Saphir, a textbook for Islamic religion classes, presents the fundamental issues of Islam in 15 chapters for fifth and sixth grade pupils. Themes include the concept of God, the Prophet Mohammed, and the structure of the Quran, as well as issues such as the rights of children and social responsibility. Editions for grades seven to 10 are currently being prepared.

The textbook is part of an initiative to better educate Muslim students at Germany’s public schools about their Muslim faith. Saphir stands at the forefront of contemporary religious education. For Islam in Germany, the new schoolbook is a step away from the fringes and into the mainstream of society.

The book “does not aim to educate pupils to believe, but rather to make responsible decisions concerning faith,” stressed Harry Harun Behr from the University of Erlangen-Nuremberg.
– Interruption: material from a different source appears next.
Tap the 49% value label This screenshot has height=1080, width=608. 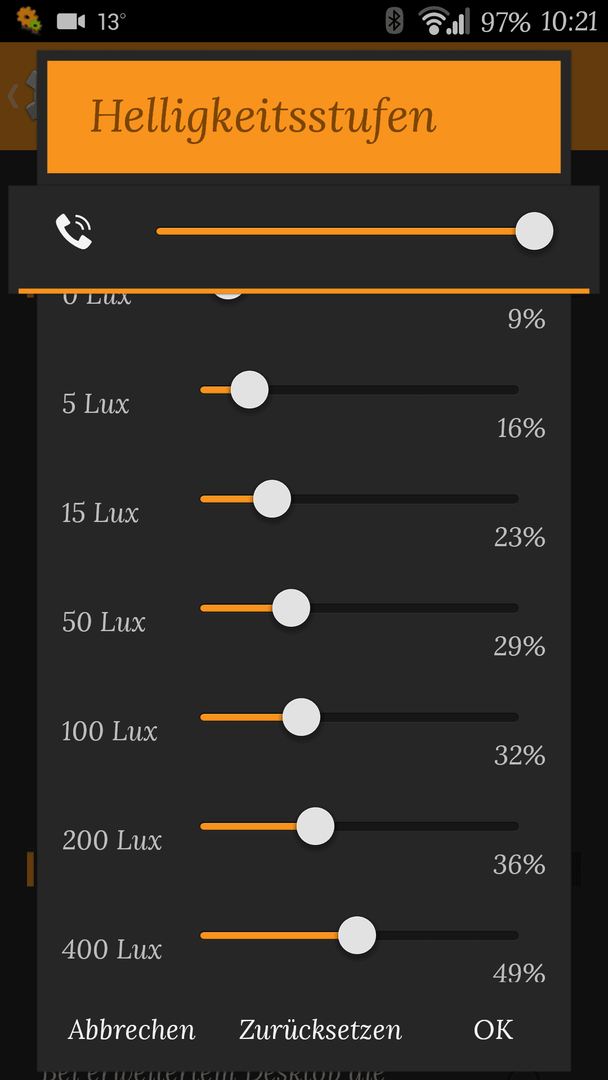tap(519, 973)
Behr, a German convert to Islam, teaches aspiring religion teachers at the Interdisciplinary Center for Islamic Religious Education. He is one of the authors of the teaching plan for classes in Islam at the Bavarian model schools in Erlangen, Bayreuth, Fürth, Nuremberg and, since the beginning of this school year, also in Munich. Behr maintains that classes in Islam at school should encourage a “critical distance to one’s own religion.” The university lecturer feels that a literal understanding of the Quran as an instruction manual is “not a sustainable model.” He regards the Quran as a literary text with a historical point of origin and development.
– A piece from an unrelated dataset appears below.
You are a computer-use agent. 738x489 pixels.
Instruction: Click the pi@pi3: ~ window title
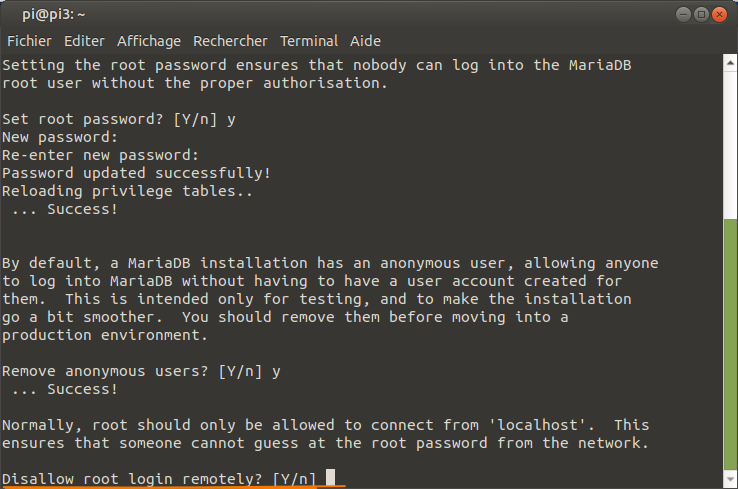[x=54, y=15]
Islam as a regular subject at German public schools has, until now, only taken place on a trial basis. According to Article 7, Paragraph 3 of the German constitution, Muslims have a right to religious education for their children under the supervision of the state, just as Christians do. Yet for many decades, this right has not been implemented due to the lack of suitable partners on the Muslim side. Since 1999, North Rhine-Westphalia has offered Islamic instruction in approximately 140 schools to some 10,000 Muslim pupils. However, the Islamic instruction does not correspond to religion courses as prescribed by the German constitution. Such a course curriculum is only now being prepared in collaboration with Islamic associations.